TRY IT:
Using the page text, mark each statement yes or no and quote the exact words that decide it: (a) The writer's registration with Gomez PEER is still Pending. (b) The writer has already moved to a cheaper broker. (c) The writer has made 2 dollars from the program so far.

PAGE TEXT:
----

My status of registration with Gomez PEER is still Pending. And after all this time past, I wonder if the program is just a scam of what’s going on with it. Not that I make tremulously money from the program; I am actually at 2 cents now. But before getting the program run on my computer on a regular basis, I want to find out if I will actually get approved. Anyway, I find the delay annoying.

And talking about delays, I am waiting to have a tax-free savings account with my TD Waterhouse account. And at the same time, I was thinking of switching to a cheaper broker. At 29$ per transaction, TD Waterhouse is not cheap. Like me who trust no one, and especially TD Waterhouse lol – I need to get a broker who will be cheaper than 29$ for my little transactions. I just can't wait to me completly done with TD Waterhouse.

Friday, March 13, 2009

On the special dividend of Sprott Asset Management on April 6th

Special dividend for A SPECIAL LADY.

----

RECORDED DATA:
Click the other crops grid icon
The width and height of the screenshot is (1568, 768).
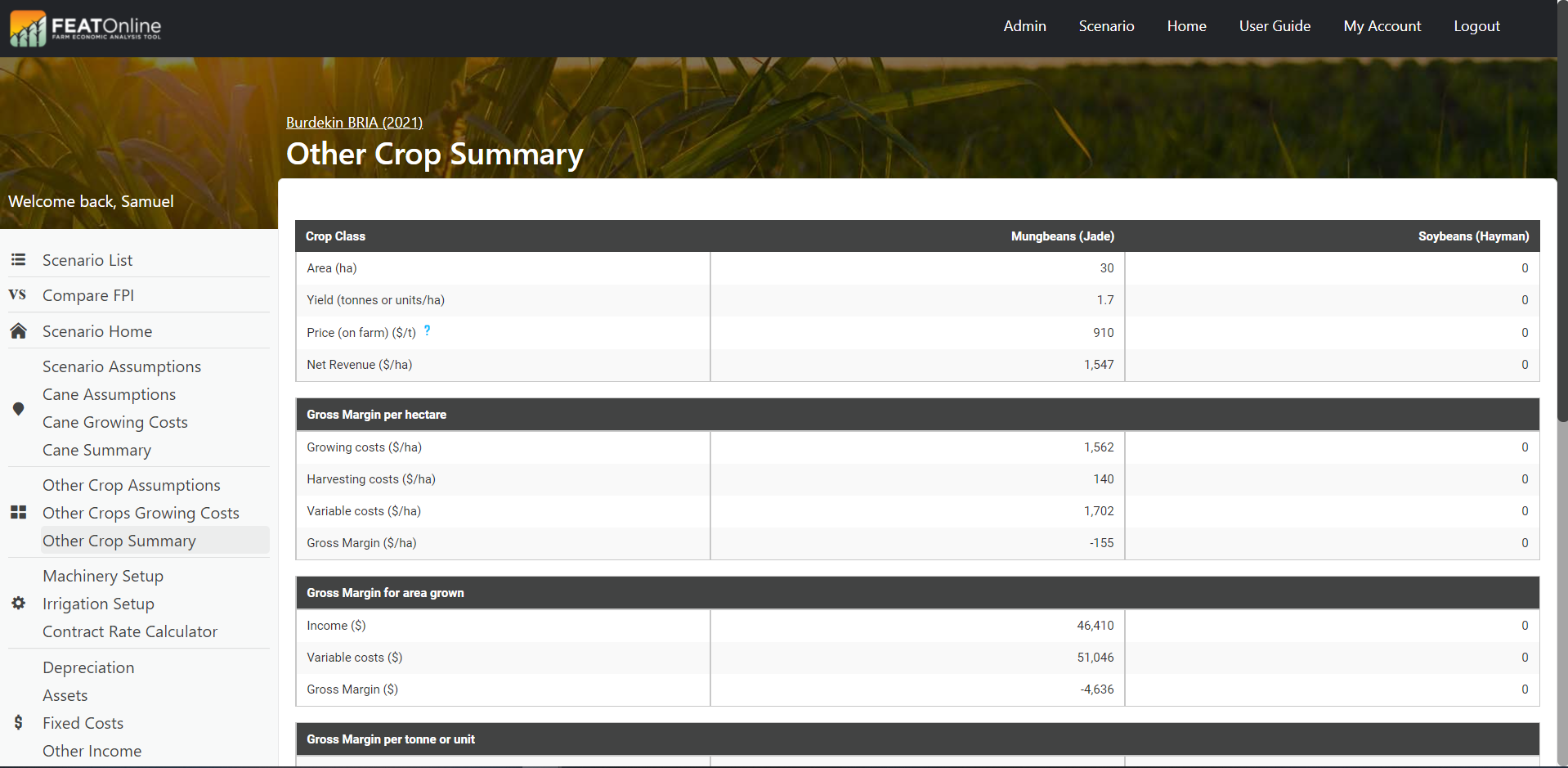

----

EXPECTED OUTPUT:
(a) Yes: "My status of registration with Gomez PEER is still Pending."
(b) No: "I was thinking of switching to a cheaper broker."
(c) No: "I am actually at 2 cents now."